#### SOURCE RECORDS
*** Block opens ***

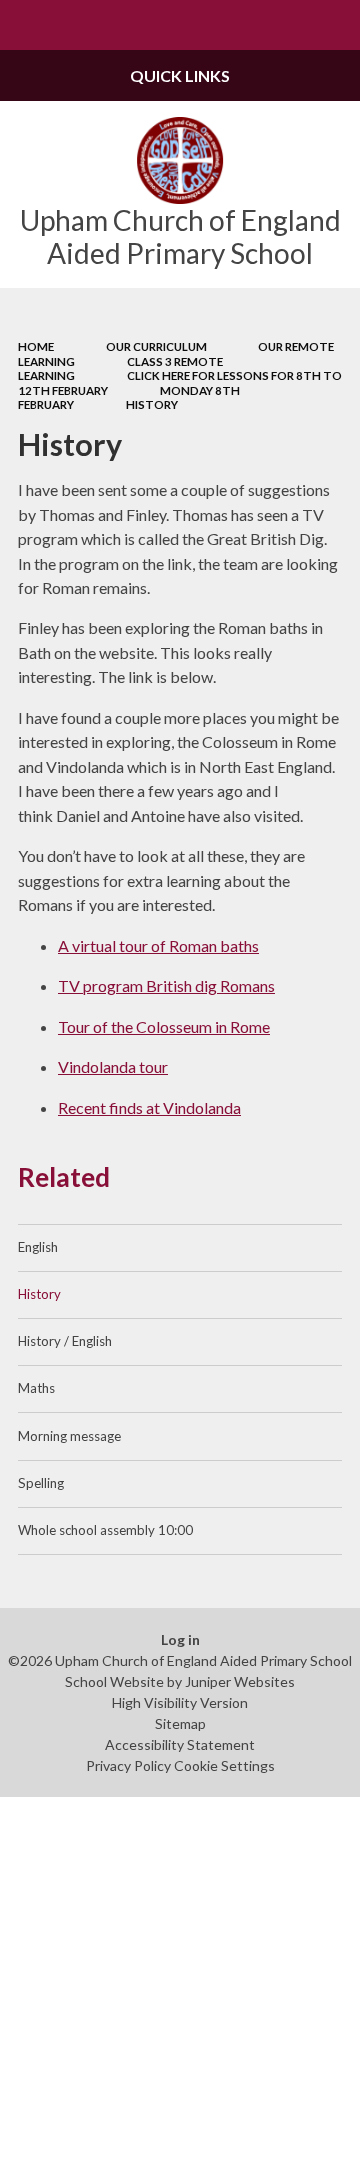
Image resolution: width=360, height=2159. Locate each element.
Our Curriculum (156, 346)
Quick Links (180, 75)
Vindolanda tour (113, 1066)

*** Block closes ***
*** Block opens ***

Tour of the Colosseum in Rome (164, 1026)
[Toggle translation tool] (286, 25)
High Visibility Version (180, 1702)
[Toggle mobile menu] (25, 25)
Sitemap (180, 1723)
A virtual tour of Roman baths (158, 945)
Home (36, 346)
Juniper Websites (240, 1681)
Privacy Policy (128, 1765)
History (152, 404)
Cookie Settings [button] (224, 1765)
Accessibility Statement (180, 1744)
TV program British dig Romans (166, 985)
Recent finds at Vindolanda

*** Block closes ***

#### PROBLEM DESCRIPTION
Show, from the listing above, each line that contains the word "Vindolanda".

#### RESULT OF THE EXERCISE
Vindolanda tour (113, 1066)
Recent finds at Vindolanda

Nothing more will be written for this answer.